Tagged: parlidata

HexJSON HTMLWidget for R, Part 2

In my previous post – HexJSON HTMLWidget for R, Part 1 – I described a first attempt at an HTMLwidget for displaying hexJSON maps using d3-hexJSON.

I had another play today and added a few extra features, including the ability to:

  • add a grid (as demonstrated in the original d3-hexJSON examples),
  • modify the default colour of data and grid hexes,
  • set the data hex colour via a col attribute defined on a hexJSON hex, and
  • set the data hex label via a label attribute defined on a hexJSON hex.

We can now also pass in the path to a hexJSON file, rather than just the hexJSON object:

Here’s the example hexJSON file:

And here’s an example of the default grid colour and a custom text colour :

I’ve also tried to separate out the code changes as separate commits for each feature update: code checkins. For example, here’s where I added the original colour handling.

I’ve also had a go at putting some docs in place, generated using roxygen2 called from inside the widget code folder with devtools::document(). (The widget itself gets rebuilt by running the command devtools::install().)

Next up – some routines to annotate a base hexJSON file with data to colour and label the hexes. (I’m also wondering if I should support the ability to specify arbitrary hexJSON hex attribute names for label text (label) and hex colour (col), or whether to keep those names as a fixed requirement?) See what I came up with here: HexJSON HTMLWidget for R, Part 3.

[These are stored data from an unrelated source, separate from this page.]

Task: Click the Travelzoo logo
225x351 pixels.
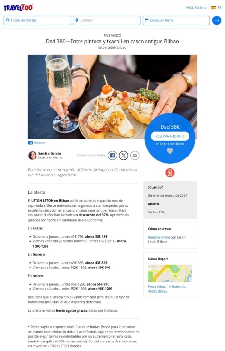Action: pos(18,8)
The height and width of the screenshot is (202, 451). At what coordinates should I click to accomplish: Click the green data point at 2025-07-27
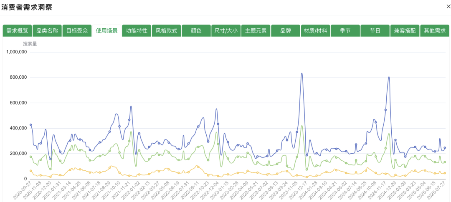[445, 162]
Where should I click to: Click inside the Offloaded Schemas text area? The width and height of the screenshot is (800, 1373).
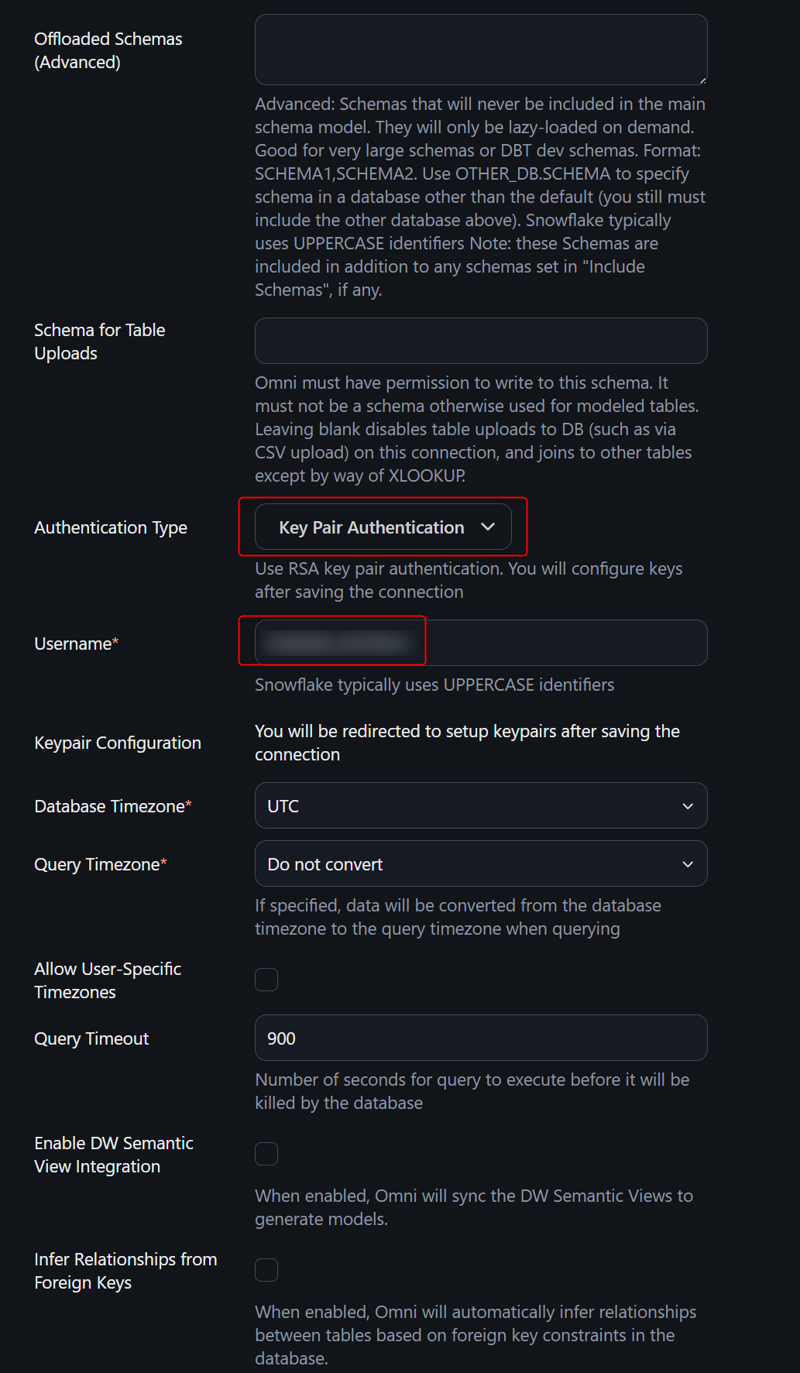click(x=480, y=50)
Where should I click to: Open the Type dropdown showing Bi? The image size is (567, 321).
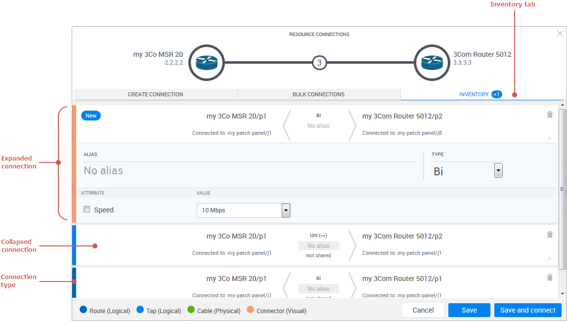click(498, 171)
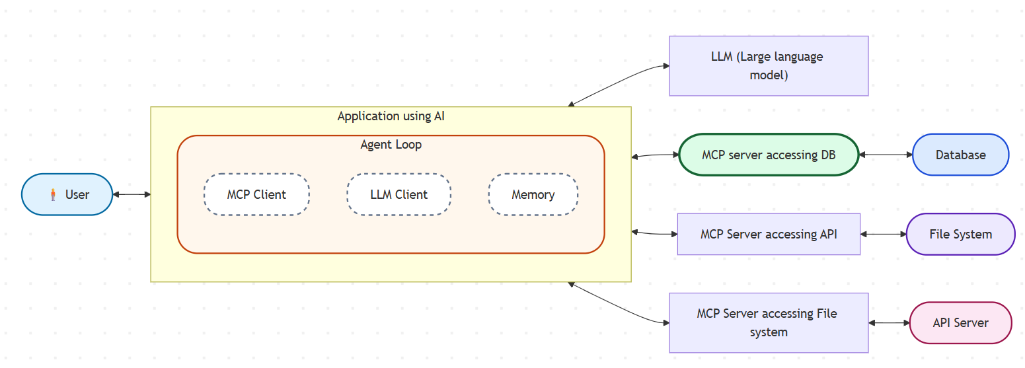
Task: Click arrow connecting MCP DB server to Database
Action: point(885,155)
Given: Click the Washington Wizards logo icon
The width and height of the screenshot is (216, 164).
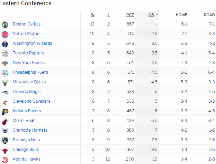Looking at the screenshot, I should pos(5,43).
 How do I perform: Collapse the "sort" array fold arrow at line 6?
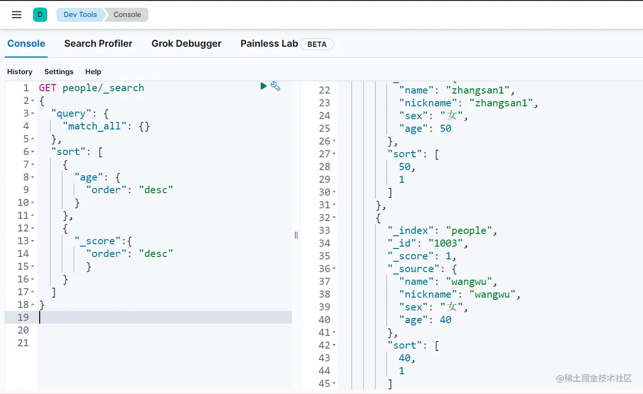(x=33, y=152)
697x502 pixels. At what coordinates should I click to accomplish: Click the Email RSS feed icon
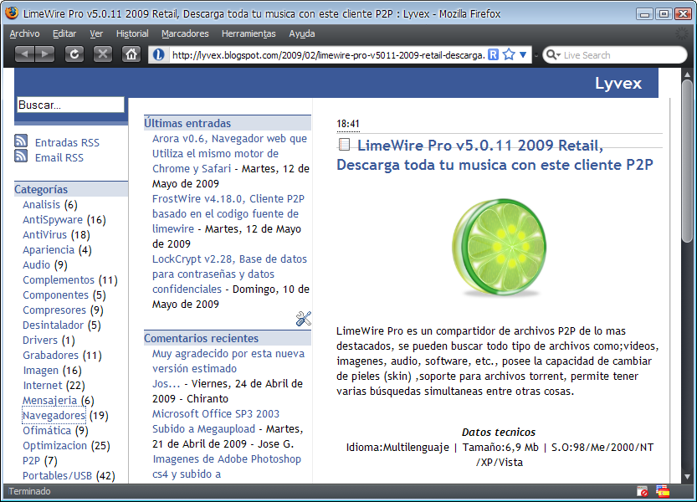pos(22,157)
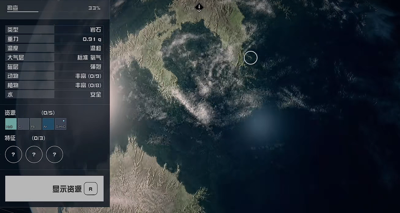Click the third unknown trait circle
Viewport: 400px width, 213px height.
pyautogui.click(x=54, y=154)
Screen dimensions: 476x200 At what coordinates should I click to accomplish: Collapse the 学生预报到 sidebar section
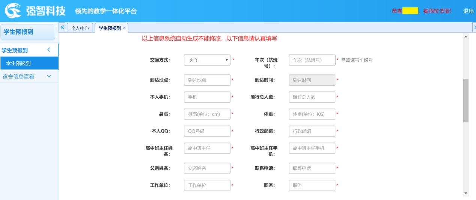coord(48,50)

HexJSON HTMLWidget for R, Part 1

In advance of the recent UK general election, ODI Leeds published an interactive hexmap of constituencies to provide a navigation surface over various datasets relating to Westminster constituencies:

As well as the interactive front end, ODI Leeds published a simple JSON format for sharing the hex data – hexjson that allows you to specify an identifier for each, some data values associated with it, and relative row (r) and column (q) co-ordinates:

It’s not hard to imagine the publication of default, or base, hexJSON documents that include standard identifier codes and appropriate co-ordinates, e.g. for Westminster constituencies, wards, local authorities, and so on being developed around such a standard.

So that’s one thing the standard affords – a common way of representing lots of different datasets.

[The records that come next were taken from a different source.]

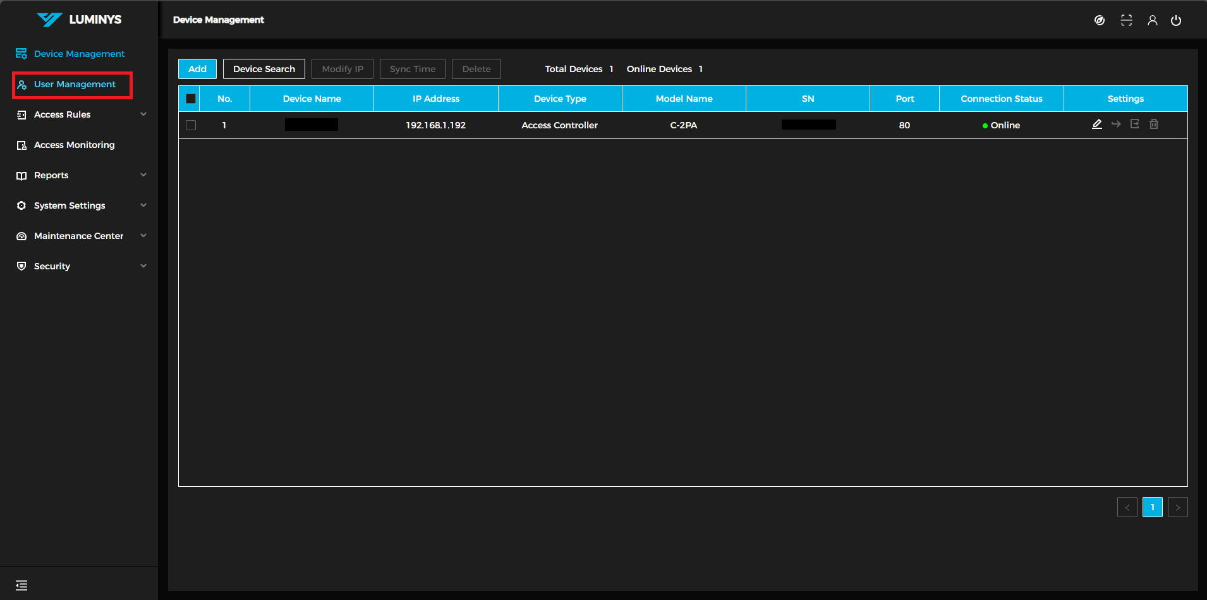This screenshot has width=1207, height=600.
Task: Expand the Reports submenu chevron
Action: [143, 175]
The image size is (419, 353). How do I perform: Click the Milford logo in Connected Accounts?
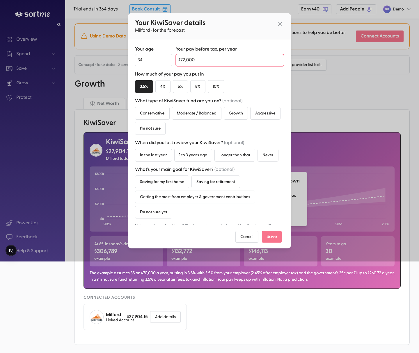97,317
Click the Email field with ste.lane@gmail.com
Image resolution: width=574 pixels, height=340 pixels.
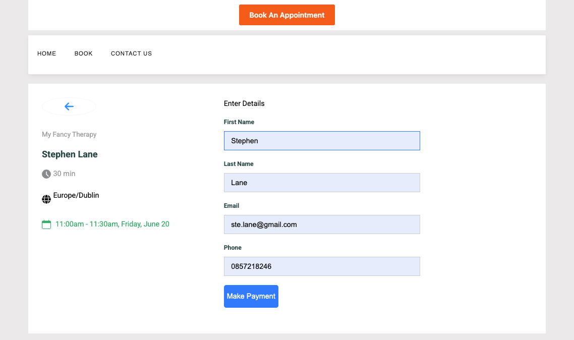point(322,224)
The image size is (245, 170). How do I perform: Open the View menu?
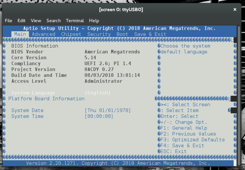(36, 21)
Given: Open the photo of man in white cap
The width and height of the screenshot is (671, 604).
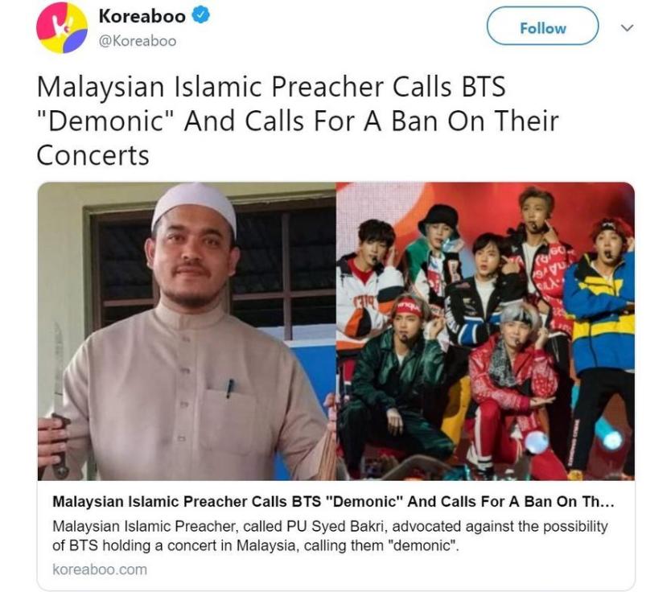Looking at the screenshot, I should pyautogui.click(x=187, y=331).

Tooling can then be developed to inject particular data-values into an appropriate hexJSON file. For example, a hexJSON representation of UK HEIs could add a data attribute identifying whether an HEI received a Gold, Silver or Bronze TEF rating. That’s a second thing the availability of a standard supports.

By building a UI that reads data in from a hexJSON file, ODI Leeds have developed an application that can presumably render other people’s hexJSON files, again, another benefit of a standard representation.

But the availability of the standard also means other people can build other visualisation tools around the standard. Which is exactly what Oli Hawkins did with his d3-hexjson Javascript library, “a D3 module for generating [SVG] hexmaps from data in HexJSON format” as announced here. So that’s another thing the standard allows.

You can see an example here, created by Henry Lau:

You maybe start to get a feel for how this works… Data in a standard form, standard library that renders the data. For example, Giuseppe Sollazzo (aka @puntofisso), had a play looking at voter swing:

So… one of the things I was wondering was how easy it would be for folk in the House of Commons Library, for example, to make use of the d3-hexjson maps without having to do the Javascript or HTML thing.

Step in HTMLwidgets, a (standardised) format for publishing interactive HTML widgets from Rmarkdown (Rmd). The idea is that you should be able to say something like:

hexjsonwidget( hexjson )

and embed a rendering of a d3-hexjson map in HTML output from a knitred Rmd document.

(Creating the hexjson as a JSON file from a base (hexJSON) file with custom data values added to it is the next step, and the next thing on my to do list.)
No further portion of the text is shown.